A proposal, whether formal or informal, is a plan made or offered to another individual or group of individuals consideration. It may be as simple and trivial as a suggestion to being complex and elaborate as a project or program. In more ways than one, a proposal must be in every way as enticing and seductive as the actual and final outcome.
Nonprofit grant proposal budget and proposal for project examples shown in the page elaborates more on what an actual proposal looks and functions. These samples can be downloaded by clicking on the download link button below the sample.
Research – Study the requirements needed or the smart goals intended for the project or plan. Define the needs to achieve the goal. Find out the time frame, budget examples, and scope of work involved in completing such a project or plan examples.
Understand the issue – It is important to have a clear understanding of what the proposal aims to solve. Talking to the client and getting a better understanding of the client helps to identify the main issues concerned with the proposal and perhaps even uncover underlying issues not previously addressed.
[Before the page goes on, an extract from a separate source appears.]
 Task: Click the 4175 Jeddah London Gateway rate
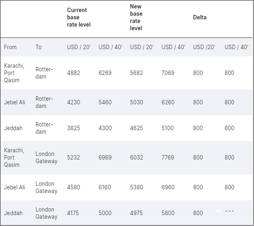click(73, 213)
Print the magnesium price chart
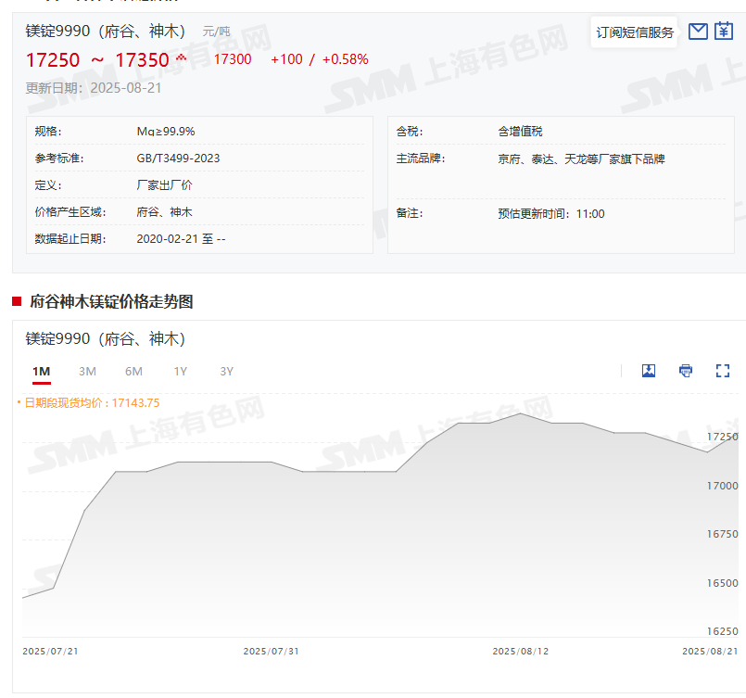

Methodology – Discuss the potential steps needed or that have to be taken in order for the proposal to progress and be successful in solving issues that needed to be addressed as well as the time and resources needed to achieve the plan.
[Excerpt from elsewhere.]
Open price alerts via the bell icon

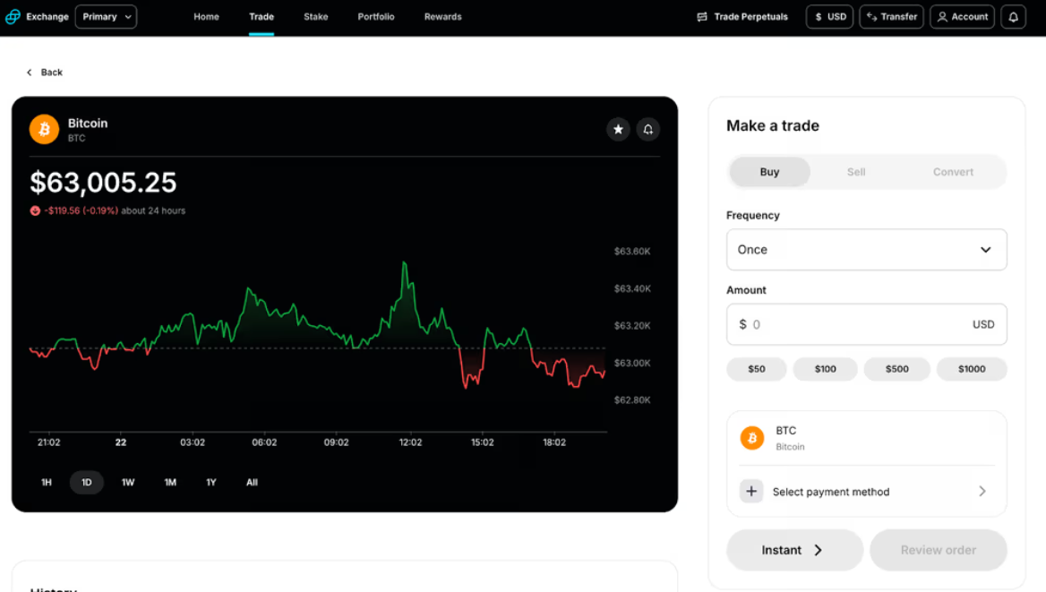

Evaluation – The solution proposed and the results after must be accepted by the decision maker. Solutions must be presented in a manner that shows most benefits and would entice the decision maker.
Rise above competition – The whole proposal example lies on how persuasive it is to the client. Always highlight the strengths that you will be bringing into the project and how you are a perfect fit for the job.
In the writing of the proposal, the following items have to be considered:
Background Information – Describe any background information regarding the current issue. Situations can be mentioned wherein the issue can be applied. Explain the reasons behind the occurrence of such an issue. All details surrounding the subject must be disclosed to get better understanding of the subject at hand.
Target and Goals – Target goals must be clearly explained in the proposal based on understanding of the issue previously defined. This is where your problem statement would be coming in. Having a clear and concise problem statement helps achieve clarity towards the direction of the solution which is intended to be taken or proposed. The proposed solution must, if possible, in all aspects solve the issue being presented.
Proposed Methodology – Each step in the proposal must be checked and ensured to result to the success of the plan. Each step must include an outcome that is quantifiable such as increase in profit or a breakthrough in development.
Time and Cost – Requirements for time and cost must be extensively explained to the client. The start of the project must be mentioned including the pace at which it will progress. Indicate any steps that can be done at the same time. The method of billing and payment must also be specified for project proposals.
Qualifications – Certificate examples and other credentials or project references help develop trust in a client. Successful projects assure any client of the potential for success for any proposal from your company.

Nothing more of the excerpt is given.